LENDO UMA REFERÊNCIA À MORTE DE
MANUEL DE CASTRO,
Manuel de Castro, 1934 - 12 de Setembro de 1971
Por acaso descubro que este jovem poeta
morreu. Jovem? Já não o seria,
mas é assim que o vejo daquele tempo
em que ele era já protestatário
e ser protestatário não era ainda maneira
de triunfar na vida. Não faço ideia alguma,
e nada importa, que terá escrito ou dito
de mim nestes anos de não saber mais dele.

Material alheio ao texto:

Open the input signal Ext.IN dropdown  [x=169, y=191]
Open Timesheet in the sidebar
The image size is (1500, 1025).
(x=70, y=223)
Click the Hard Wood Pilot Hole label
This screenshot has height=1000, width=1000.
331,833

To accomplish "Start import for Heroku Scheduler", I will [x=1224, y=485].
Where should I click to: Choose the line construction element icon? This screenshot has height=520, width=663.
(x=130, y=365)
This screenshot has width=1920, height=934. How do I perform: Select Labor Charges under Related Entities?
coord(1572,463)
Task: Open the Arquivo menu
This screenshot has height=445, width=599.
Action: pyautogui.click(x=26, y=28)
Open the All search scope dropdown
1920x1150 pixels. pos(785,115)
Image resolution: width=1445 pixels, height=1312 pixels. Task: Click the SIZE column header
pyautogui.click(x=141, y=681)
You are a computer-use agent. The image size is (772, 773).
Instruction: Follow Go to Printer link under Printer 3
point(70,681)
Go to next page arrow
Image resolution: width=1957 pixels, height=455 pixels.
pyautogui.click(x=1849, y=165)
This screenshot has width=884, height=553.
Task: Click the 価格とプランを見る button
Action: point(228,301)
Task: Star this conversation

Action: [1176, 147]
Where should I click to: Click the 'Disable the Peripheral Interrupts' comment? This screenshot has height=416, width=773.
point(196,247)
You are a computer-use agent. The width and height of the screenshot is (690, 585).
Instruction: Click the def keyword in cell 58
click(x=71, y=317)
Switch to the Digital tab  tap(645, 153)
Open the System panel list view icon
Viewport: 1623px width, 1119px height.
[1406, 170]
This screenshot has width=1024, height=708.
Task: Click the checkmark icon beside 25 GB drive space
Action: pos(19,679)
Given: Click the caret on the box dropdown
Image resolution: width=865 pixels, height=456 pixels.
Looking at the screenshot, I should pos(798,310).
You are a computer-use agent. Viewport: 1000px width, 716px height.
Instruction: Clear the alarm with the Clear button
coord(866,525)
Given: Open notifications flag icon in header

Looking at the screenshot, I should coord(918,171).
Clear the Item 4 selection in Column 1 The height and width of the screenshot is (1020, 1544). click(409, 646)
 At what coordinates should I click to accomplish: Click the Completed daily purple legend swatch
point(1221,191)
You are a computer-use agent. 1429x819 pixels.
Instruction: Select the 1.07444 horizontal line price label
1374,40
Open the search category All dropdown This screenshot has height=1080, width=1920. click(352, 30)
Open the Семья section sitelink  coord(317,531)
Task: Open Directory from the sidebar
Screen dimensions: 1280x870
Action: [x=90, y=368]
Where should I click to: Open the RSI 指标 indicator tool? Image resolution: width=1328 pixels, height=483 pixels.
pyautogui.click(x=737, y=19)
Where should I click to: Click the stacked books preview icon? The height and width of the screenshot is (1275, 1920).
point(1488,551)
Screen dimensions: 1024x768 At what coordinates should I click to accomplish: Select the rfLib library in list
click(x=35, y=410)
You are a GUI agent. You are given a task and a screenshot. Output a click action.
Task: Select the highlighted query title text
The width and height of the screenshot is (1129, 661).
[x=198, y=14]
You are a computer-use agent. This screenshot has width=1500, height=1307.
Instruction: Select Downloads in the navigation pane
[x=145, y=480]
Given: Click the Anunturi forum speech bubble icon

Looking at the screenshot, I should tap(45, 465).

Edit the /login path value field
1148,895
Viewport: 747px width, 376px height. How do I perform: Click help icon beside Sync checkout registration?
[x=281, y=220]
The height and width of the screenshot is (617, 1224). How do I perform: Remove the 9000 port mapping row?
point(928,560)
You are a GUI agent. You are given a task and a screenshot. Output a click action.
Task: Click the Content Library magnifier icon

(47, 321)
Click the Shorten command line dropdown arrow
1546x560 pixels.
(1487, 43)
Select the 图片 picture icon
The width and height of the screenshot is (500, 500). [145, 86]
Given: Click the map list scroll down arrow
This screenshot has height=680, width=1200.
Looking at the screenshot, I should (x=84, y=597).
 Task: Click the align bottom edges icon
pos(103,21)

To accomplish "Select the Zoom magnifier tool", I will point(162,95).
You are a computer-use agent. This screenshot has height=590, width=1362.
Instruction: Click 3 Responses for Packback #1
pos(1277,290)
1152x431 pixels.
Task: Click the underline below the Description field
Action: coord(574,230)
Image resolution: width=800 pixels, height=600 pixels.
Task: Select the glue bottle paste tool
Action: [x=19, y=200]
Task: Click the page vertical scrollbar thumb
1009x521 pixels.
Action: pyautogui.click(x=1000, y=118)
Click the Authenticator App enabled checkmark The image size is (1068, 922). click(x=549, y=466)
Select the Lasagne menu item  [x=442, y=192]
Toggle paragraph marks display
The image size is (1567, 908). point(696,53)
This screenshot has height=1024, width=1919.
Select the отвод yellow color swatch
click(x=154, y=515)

Nem nada sei das voltas que lhe deu a vida.
Suponho que morreu de doença, de desordem,
miséria talvez, raivosa fúria dia a dia traída
mesmo na roda habitual à mesa de café,
onde um falso calor dar-lhe-ia sobrevida.
Tem sido sempre assim por estas décadas:
morrem os melhores sem bem realizar-se,
e sobra quem se realiza nos cadáveres
que vivos não salvou. E sobram, são os chefes,
têm corte, amantes que lhes pagam ou eles pagam,
e críticos de artigo semanal em coro de louvor.
E aqueles são quem morre – de tudo e de estar vivo,
e servirão de lacrimejo luso
até já nem valerem para ser lembrados
pelos que mereciam ser esquecidos.
E quem não esteja lá, se limpo de assassino,
só pode recordar os olhos do poeta,
a boca retorcida de amargura à espreita,
e os gestos sacudidos com que não falava
senão de alguma esperança e de poesia.